What this means from an investment perspective is that many clients are still embracing a late cycle playbook, as they view the current recession as more of an inconvenient interruption in an ongoing expansion. In short, they think the recession we are experiencing is not a true end of the cycle. Therefore, they remain overweight high quality large cap growth and defensive stocks while still shying away from small caps and economically sensitive stocks that tend to do better at the beginning of a new economic expansion.
This view also ties in very nicely with another area of pushback we received to our outlook: that long term interest rates can move higher in the face of quantitative easing and other forms of extraordinary central bank intervention. If there is a market with a stronger consensus view than lower for longer interest rates, I'm not sure what it is. Of course, after 10 years of extraordinary monetary policy and intervention, it's no wonder that investors are unwilling to fight this very well-established and powerful trend in long term rates. However, it's my contention that this lower trend in interest rates has led to overcrowding by investors in certain types of stocks that do better when rates are low.
In my view, there lies the opportunity. Investing is not just about trying to forecast economic and earnings growth, but it's also about understanding what's already priced. Many of the great investments of the past decade are still crowded because the fundamental and interest rate trends that have made these investments great are now well understood and accepted. That means the bigger opportunities are in investments that would benefit from a change in these base assumptions about the cycle, and interest rates in particular.

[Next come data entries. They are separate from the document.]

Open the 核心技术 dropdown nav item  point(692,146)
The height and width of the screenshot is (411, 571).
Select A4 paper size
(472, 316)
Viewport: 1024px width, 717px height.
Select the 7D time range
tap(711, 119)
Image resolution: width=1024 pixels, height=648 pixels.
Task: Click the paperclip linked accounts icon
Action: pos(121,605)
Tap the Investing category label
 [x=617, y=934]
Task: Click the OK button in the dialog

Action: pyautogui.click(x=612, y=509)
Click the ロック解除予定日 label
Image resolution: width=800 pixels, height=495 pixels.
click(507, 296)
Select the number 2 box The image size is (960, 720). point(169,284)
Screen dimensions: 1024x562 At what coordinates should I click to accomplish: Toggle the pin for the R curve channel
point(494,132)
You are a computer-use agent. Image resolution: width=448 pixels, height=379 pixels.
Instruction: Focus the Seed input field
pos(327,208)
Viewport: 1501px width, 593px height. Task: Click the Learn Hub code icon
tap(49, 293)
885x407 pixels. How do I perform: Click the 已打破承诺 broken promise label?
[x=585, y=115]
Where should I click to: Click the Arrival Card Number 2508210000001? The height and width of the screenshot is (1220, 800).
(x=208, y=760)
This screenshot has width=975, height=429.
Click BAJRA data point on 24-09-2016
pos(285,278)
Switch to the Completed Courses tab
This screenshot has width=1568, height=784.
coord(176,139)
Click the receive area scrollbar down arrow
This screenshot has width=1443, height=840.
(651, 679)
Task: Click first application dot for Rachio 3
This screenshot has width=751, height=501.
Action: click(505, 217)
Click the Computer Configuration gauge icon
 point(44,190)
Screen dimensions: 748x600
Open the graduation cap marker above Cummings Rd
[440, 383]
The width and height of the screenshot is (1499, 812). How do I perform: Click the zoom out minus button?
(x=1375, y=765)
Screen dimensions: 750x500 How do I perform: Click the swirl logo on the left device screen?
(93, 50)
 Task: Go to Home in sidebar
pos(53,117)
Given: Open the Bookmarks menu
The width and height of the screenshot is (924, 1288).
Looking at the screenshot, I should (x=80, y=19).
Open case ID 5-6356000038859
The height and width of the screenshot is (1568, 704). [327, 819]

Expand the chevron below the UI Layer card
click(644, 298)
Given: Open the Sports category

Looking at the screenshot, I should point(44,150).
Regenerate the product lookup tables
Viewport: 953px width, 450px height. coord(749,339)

The bottom line is that Covid-19 fears are still present in every conversation with clients. But consensus still seems to expect a slower recovery and ultimately a return to a low growth, low rate world where the market will pay a high premium for large cap growth and high quality stocks. A new economic cycle argues against such an outcome, which means the real opportunity for investors is to go against the trends and look for stocks that are more economically sensitive and positively geared to higher growth and higher interest rates. That means small caps, financials, consumer durables, materials, industrials, and even energy stocks.